Repeat word for word the part of the records that opens with the line containing "For every named" and closes with the line containing "Privacy Policy (172, 197)", and nothing else.

» **Records provided**:
──────────────────────────────
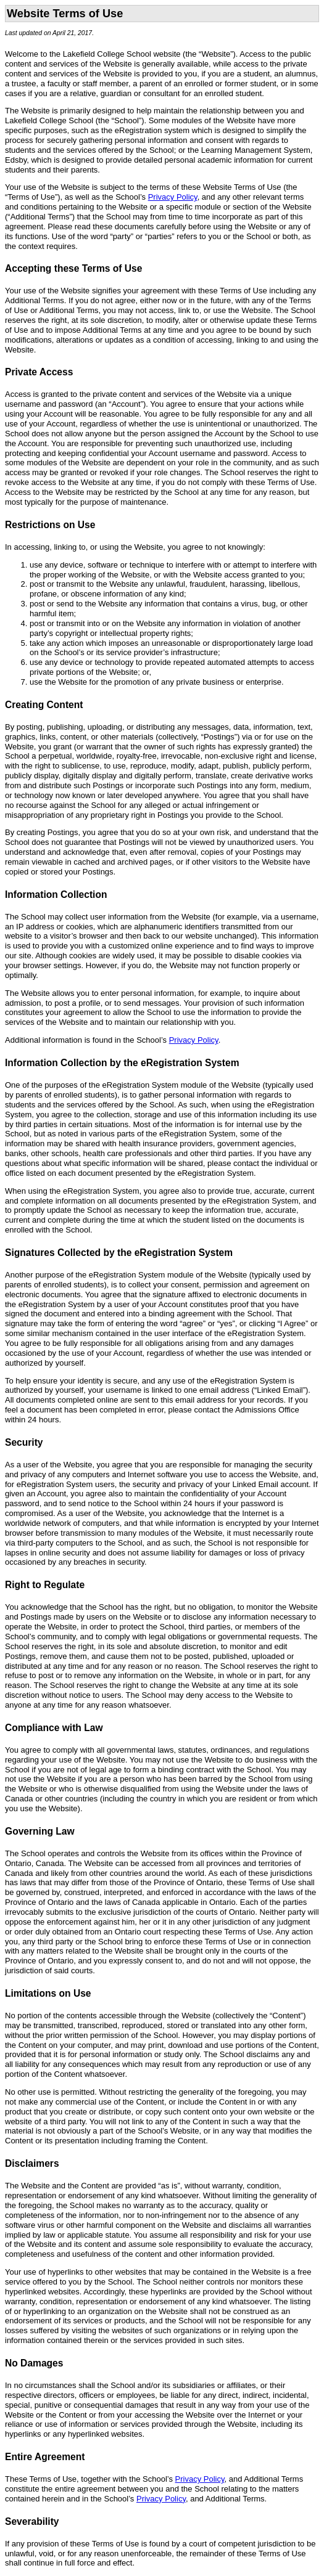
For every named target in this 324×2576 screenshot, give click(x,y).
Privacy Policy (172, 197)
──────────────────────────────
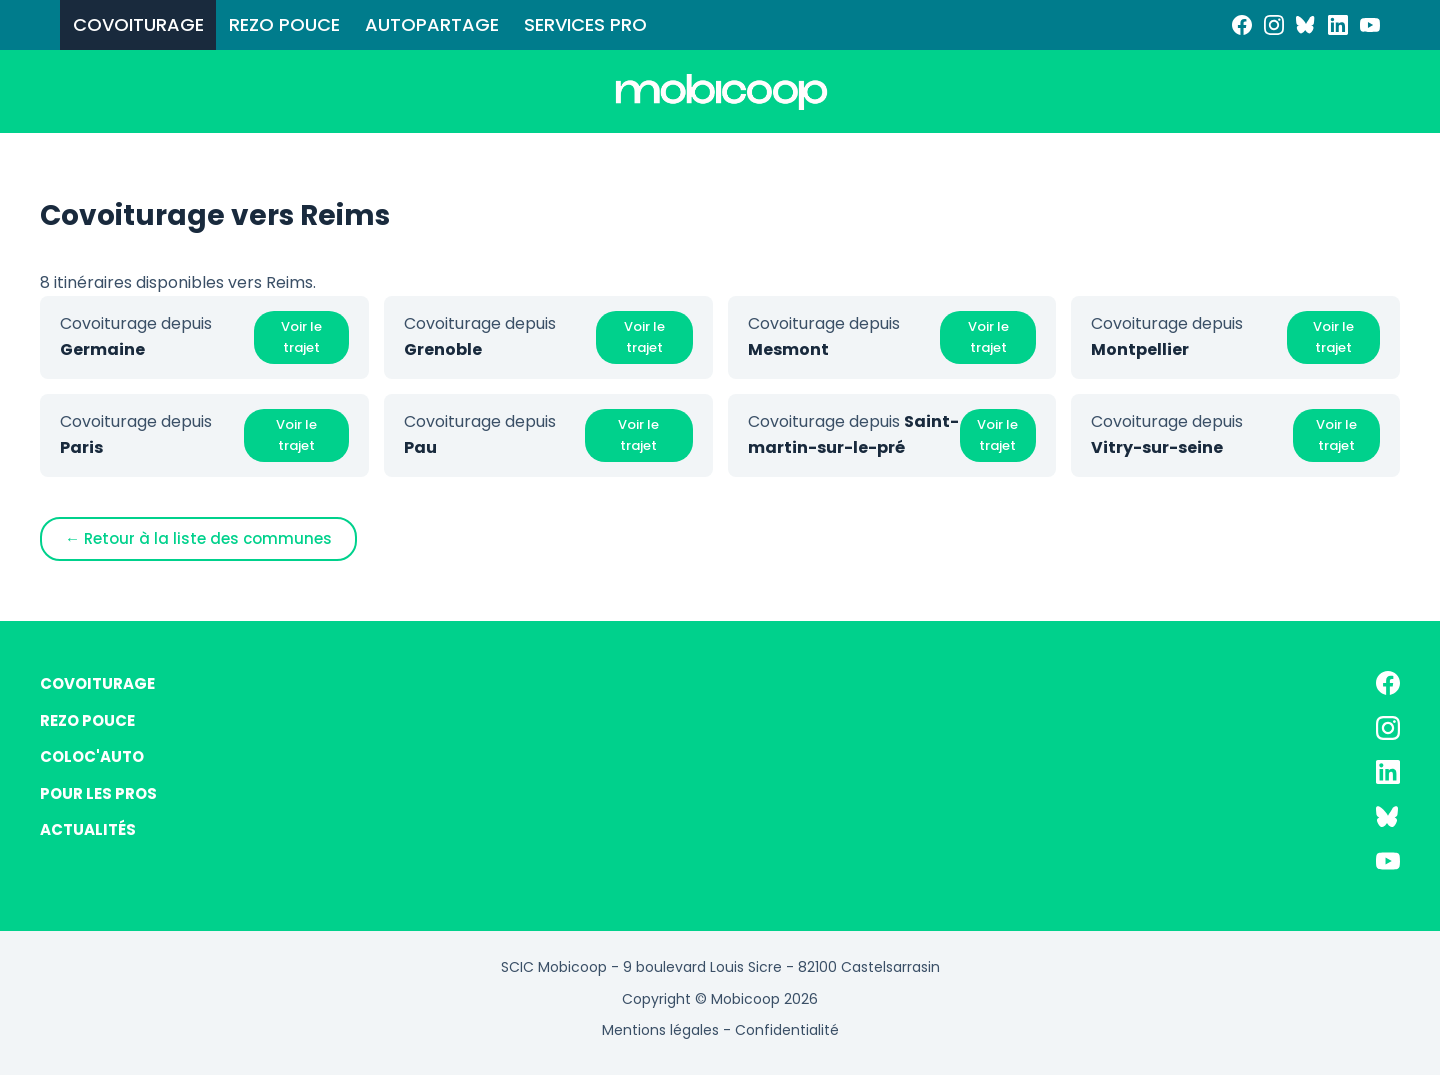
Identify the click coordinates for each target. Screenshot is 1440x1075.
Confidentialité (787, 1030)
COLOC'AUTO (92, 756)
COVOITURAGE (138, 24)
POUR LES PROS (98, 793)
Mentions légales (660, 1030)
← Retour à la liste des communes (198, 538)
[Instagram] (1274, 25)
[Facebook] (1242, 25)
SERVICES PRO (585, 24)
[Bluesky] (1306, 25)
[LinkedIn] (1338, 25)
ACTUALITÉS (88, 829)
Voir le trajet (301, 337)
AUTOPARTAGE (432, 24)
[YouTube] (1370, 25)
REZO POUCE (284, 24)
──────────────────────────────
» **Answer**:
For every named target in this 324×2576 screenshot, give click(x,y).
Privacy Policy (172, 197)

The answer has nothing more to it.